There are really only two other players who have any kind of impact on the film. Marcus is the tallest player on the team who would rather rain threes from beyond the arc than play in the paint. He also has a lackadaisical attitude and shows up late to games, a habit that leads to Jack expelling him from the team. And Kenny Dawes is the team’s ladies man, always last on the bus because he is saying goodbye to his latest sweetheart. His penance for his dalliances is one of the movie’s best comedic moments.
There are some great moments on the court. Jack’s first big “motivational” speech to his team is an all-timer, but maybe not for the reason you might expect from an inspirational sports movie (it is certainly a major factor in the movie’s R rating). And there are some great, cheer-worthy in-game moments. Gavin O’Connor certainly knows how to film scenes of athletic action to make them exciting and impactful, and this movie’s on-court scenes are top notch. My only quarrel with the basketball storyline is the believability of a team that was consistently being blown out suddenly becoming invincible after just one win.
As good as this movie is on the court, though, it is the scenes off of it that carry the emotional weight. In fact, the climax of the basketball storyline comes before the third act of the movie even starts.
The movie can easily be seen as an exploration of personal demons for Affleck, who stepped onto the set of this movie about alcoholism basically straight from rehab. That personal connection comes through in the performance. You can almost see him carrying the emotional weight of the movie’s exploration of alcoholism on his back and he is well up to the task of shouldering the load. It is certainly the most openly emotional performance he has delivered in years; maybe ever. It is clear that he trusts the direction of O’Connor, whom the actor previously worked with in 2016’s The Accountant.

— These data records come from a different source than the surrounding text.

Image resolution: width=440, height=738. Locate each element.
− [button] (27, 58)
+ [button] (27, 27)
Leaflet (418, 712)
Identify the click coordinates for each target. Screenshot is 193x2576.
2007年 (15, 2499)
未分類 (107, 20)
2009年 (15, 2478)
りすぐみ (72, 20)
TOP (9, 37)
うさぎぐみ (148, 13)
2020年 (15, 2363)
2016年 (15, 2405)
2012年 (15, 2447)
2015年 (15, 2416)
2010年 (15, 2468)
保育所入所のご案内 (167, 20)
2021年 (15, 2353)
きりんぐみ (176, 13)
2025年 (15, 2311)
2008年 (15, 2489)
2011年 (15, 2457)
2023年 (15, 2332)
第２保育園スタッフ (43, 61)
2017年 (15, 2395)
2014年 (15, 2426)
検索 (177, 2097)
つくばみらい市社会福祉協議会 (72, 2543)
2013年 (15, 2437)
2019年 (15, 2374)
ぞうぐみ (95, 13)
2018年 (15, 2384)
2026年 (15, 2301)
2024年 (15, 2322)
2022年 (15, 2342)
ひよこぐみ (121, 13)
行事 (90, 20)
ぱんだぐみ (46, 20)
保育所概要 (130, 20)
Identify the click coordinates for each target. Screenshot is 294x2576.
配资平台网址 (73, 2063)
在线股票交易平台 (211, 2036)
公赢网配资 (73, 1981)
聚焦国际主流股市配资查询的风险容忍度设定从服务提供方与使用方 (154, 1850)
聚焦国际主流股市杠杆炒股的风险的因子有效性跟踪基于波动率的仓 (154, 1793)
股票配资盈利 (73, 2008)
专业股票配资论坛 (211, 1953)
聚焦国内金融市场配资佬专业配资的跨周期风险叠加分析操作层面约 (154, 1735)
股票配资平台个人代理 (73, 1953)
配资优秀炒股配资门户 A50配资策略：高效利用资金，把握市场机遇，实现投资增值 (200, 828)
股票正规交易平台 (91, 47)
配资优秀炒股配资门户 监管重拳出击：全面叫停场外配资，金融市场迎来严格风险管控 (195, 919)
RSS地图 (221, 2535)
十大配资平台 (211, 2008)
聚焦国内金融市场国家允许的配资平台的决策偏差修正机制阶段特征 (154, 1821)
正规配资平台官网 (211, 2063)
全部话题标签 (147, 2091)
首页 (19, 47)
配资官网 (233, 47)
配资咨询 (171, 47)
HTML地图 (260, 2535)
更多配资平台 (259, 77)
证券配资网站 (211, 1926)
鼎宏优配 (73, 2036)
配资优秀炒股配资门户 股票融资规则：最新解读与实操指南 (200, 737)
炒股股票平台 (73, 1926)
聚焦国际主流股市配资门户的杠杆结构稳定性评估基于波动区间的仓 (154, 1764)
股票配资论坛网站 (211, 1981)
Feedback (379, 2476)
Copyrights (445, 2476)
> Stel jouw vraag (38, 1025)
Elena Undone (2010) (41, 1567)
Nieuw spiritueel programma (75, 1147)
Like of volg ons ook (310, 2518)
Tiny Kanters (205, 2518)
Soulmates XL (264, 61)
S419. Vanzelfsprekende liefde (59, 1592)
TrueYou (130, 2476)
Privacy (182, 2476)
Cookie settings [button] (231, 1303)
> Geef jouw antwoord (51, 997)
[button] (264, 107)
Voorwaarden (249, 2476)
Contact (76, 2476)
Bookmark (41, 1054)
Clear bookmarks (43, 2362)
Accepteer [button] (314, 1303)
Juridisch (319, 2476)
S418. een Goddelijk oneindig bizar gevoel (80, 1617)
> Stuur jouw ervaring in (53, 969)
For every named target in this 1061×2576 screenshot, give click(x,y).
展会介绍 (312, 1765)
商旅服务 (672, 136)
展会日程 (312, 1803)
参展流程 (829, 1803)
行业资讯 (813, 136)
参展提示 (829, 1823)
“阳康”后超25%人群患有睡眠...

Actors playing alcoholics can often play it too broadly, but Affleck’s performance rarely goes to extremes. He is reserved and often portrays his character’s drunkenness with simple looks or gestures. There is one moment where he is confronted while simply sitting at a table and just the way he holds his eyelids—each at a different level—tells you everything you need to know about his character’s current condition.
Affleck has said that part of the reason for doing this movie is that he wanted to get back to “acting.” Not movie stardom, but acting. If this is the beginning of Ben Affleck acting, then he is off to a really good start. The actor/writer/director has made a habit out of rejuvenating his career and this performance could prove to be the start of another great chapter.
The Way Back opens today at the AMC Kent Station 14, the AMC Southcenter 16, the Century Federal Way, and Regal’s Renton Landing.